On the other hand, this alloy shows a tendency for workability to worsen when B addition exceeds 3 at%, but much better results were obtained than with conventional T1Ni alloys.

In the scope of the claims of the present invention, the addition of B is within 5 at%.
This is because if it is more than at%, the workability will be significantly deteriorated and there will be problems with cold workability, so the optimum content is 3 at% or less.
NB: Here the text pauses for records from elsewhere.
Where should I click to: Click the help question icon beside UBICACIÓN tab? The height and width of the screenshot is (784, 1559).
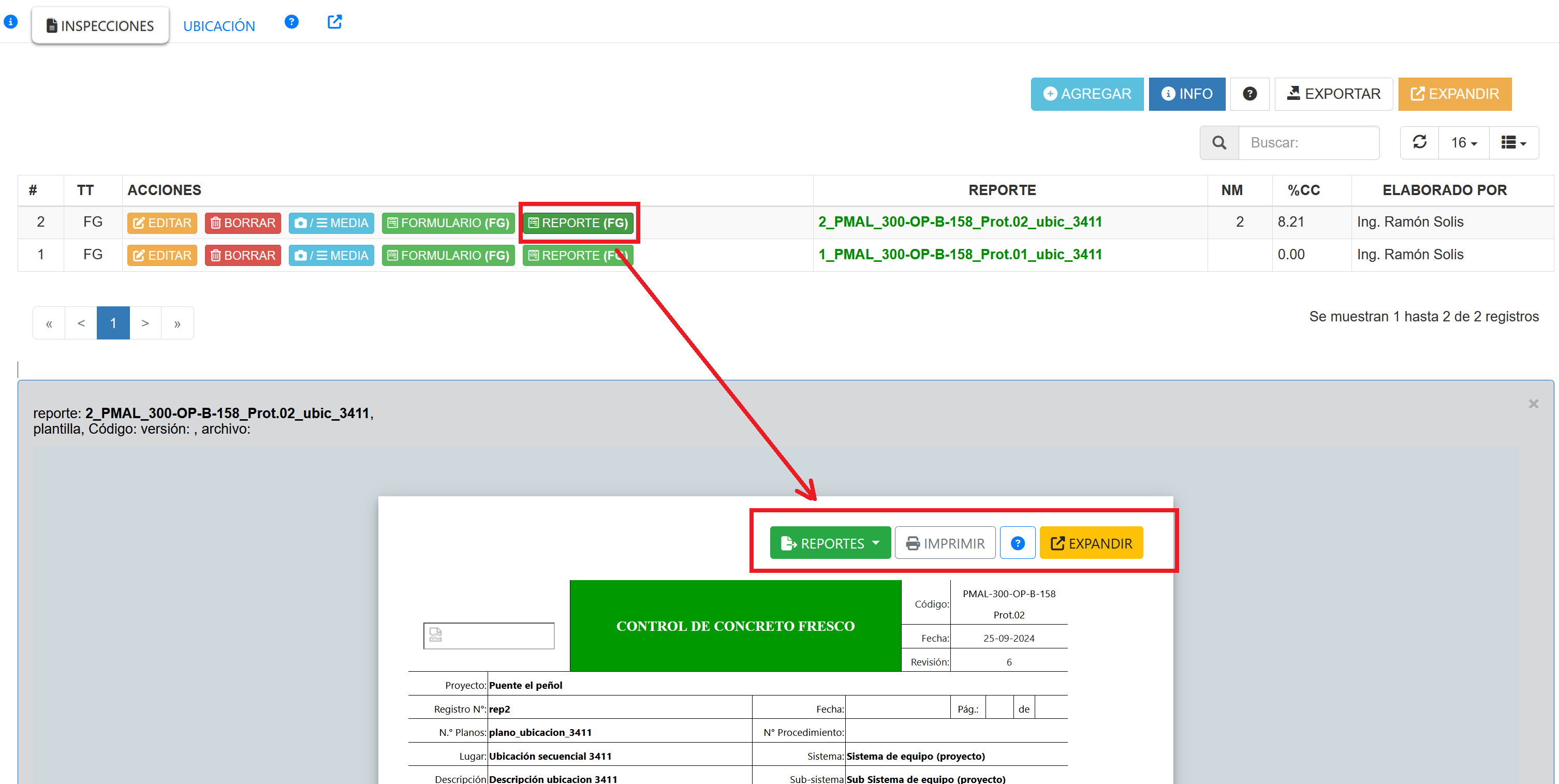[x=291, y=22]
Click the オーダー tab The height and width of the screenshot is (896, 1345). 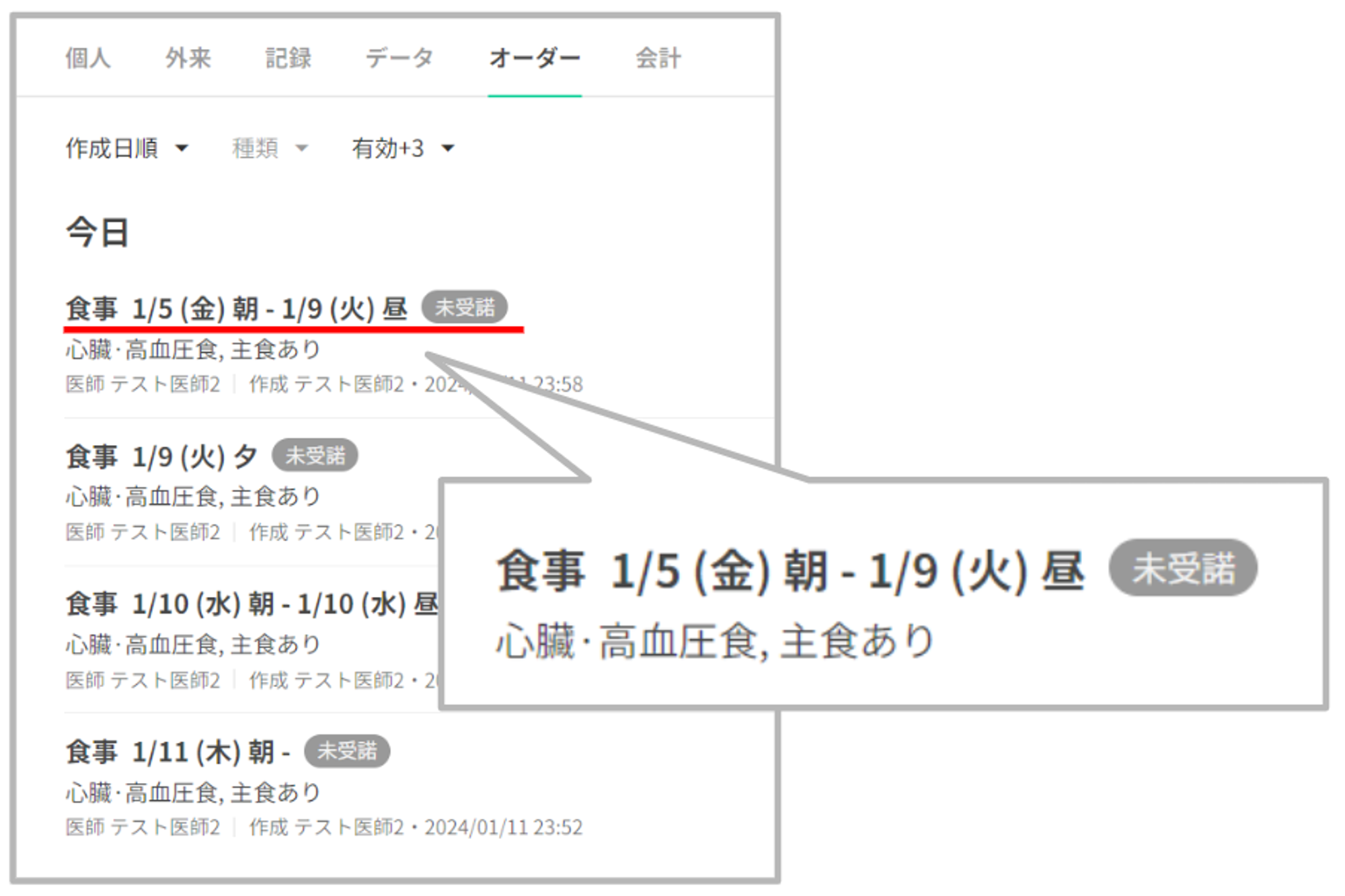pos(535,58)
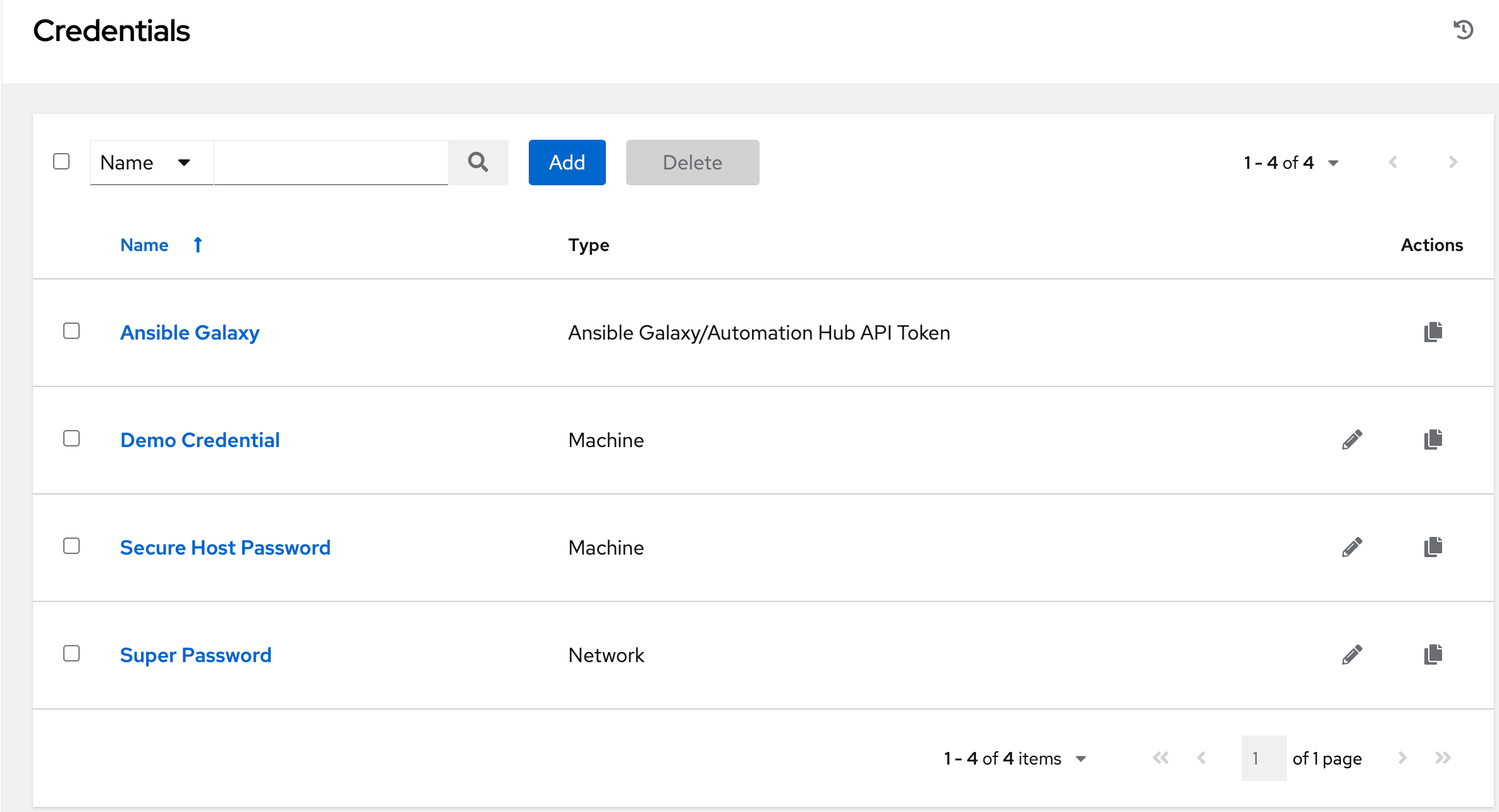The height and width of the screenshot is (812, 1499).
Task: Open the activity stream history icon
Action: click(x=1463, y=30)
Further, if the amount is less than 0.1 at%, the effect of addition is hardly noticeable.

Regarding the amount of CU added, up to +10 at% does not cause significant deterioration in workability or decrease in transformation temperature;
If it exceeds 10 at%, there will be a noticeable deterioration in workability and it will be difficult to obtain the desired high transformation material.

Table 2 shows the results of investigating changes in transformation temperature due to repeated heating and cooling thermal cycles for materials heat-treated at 700°C for 30 minutes.

A significant change in transformation temperature is observed for the T51''49 alloy, but no significant change is observed for the claimed alloy.

In this way, the alloy of the present invention made it possible to provide a shape memory alloy that is resistant to cycling at temperatures above 60°C. This can be applied to actuators that operate at high temperatures, such as steam pressure regulating valves.

Remaining days table below-1 ◆ 750℃X1hrfi treatment ・) Workability...
Good O〃 ・・Fair △ 〃 ・・Difficult

Claims (2)

[Claims] (1) Ni and Cu total 48 to 50 at% (Cu:1
0 at% or less), and a TiNi-Cu alloy consisting of residual Ti, in which Ni is replaced with B at 0.1 to 5 at%. (2) The shape memory alloy according to claim 1, which maintains thermal cycle life characteristics even when heat treated at a temperature of 700°C or higher.